**Work to be completed**. Write out, word for word, the stretch of the container discussion below from "Containers are like" through "in the toolbox.".

**Document passage**.

□ □ □ □ □

Undoubtedly there are risks to having the flexibility that a full OS provides, but the benefits to troubleshooting, incident-response, resource-sharing, and just plain operational flexibility are huge. Until there's a good story for managing unikernel-based microVMs at scale, they aren't going to make a dent in container-world.
I suspect the path we'll actually see pursued is more along the lines of Bottlerocket (https://github.com/bottlerocket-os/bottlerocket), which is basically the Linux kernel plus a containerd API that works with Kubernetes but doesn't expose nearly as much surface area.
Nothing in software is ever "the future." How many things change as fast as software technology? For many of us not concerned with "building our brands" through "resume driven development", but instead focused on enabling rapid and reliable production deployments containers and orchestration have improved our results. Obviously this will not remain the dominant paradigm forever. The next thing may be an evolution of it, or it may be a take in a different direction that leaves kubernetes a dusty and unused side-branch in history. Wouldn't be the first time. Regardless of how likely that is, or what the drivers of the eventual result are, I am not sure what the author wishes people to have done instead of employing containers? Should we have just kept on installing dependencies and services onto VMs while awaiting the one true new thing that would last forever?
Containers are like front-end frameworks: they are great tools to have, and solve certain problems better than the previous options, but there is a tendency among advocates to assume they are the only tool in the toolbox.
> If their own developer evangelists are going to conferences and calling the software a "clusterfuck" why on earth would you bring this clusterfuck into your organization?

□ □ □ □ □

**Data extract**.
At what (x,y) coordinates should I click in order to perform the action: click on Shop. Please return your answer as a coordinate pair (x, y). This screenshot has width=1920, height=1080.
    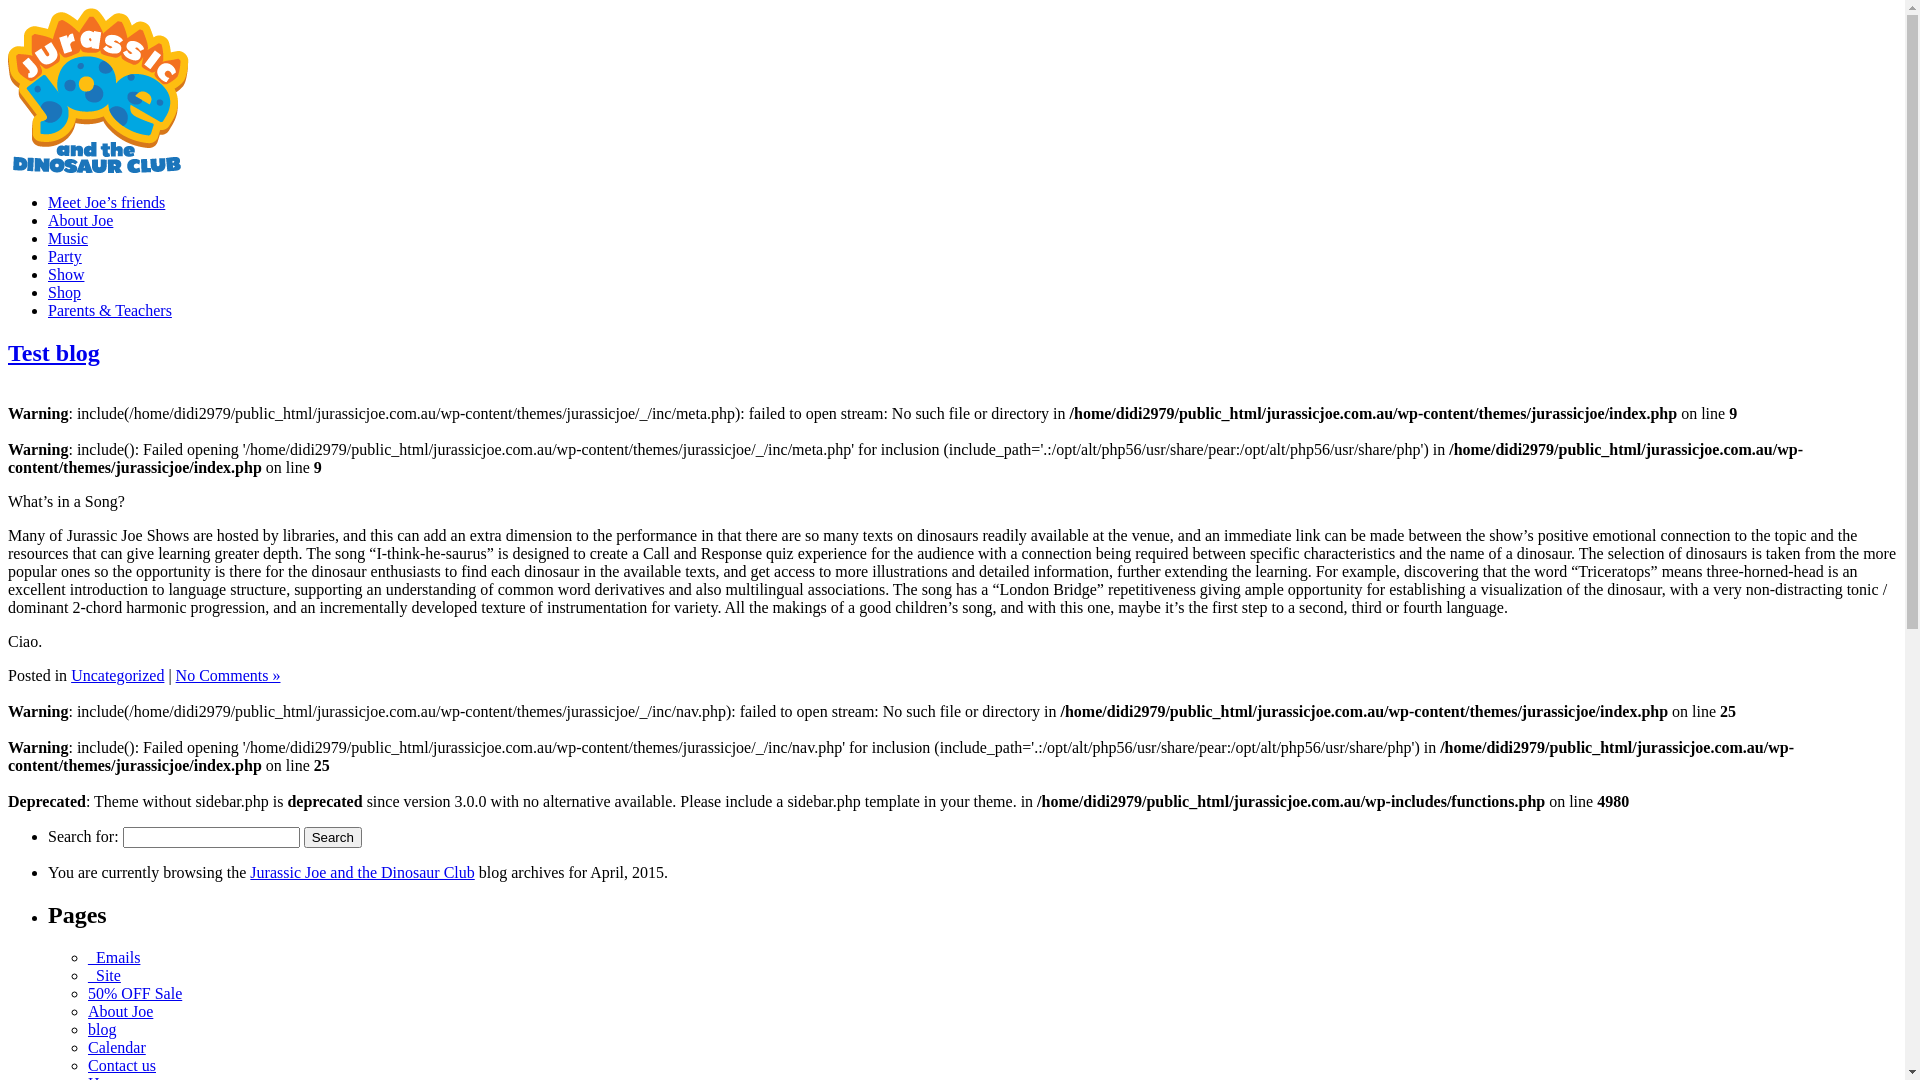
    Looking at the image, I should click on (64, 292).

□ □ □ □ □

**Task answer**.
Containers are like front-end frameworks: they are great tools to have, and solve certain problems better than the previous options, but there is a tendency among advocates to assume they are the only tool in the toolbox.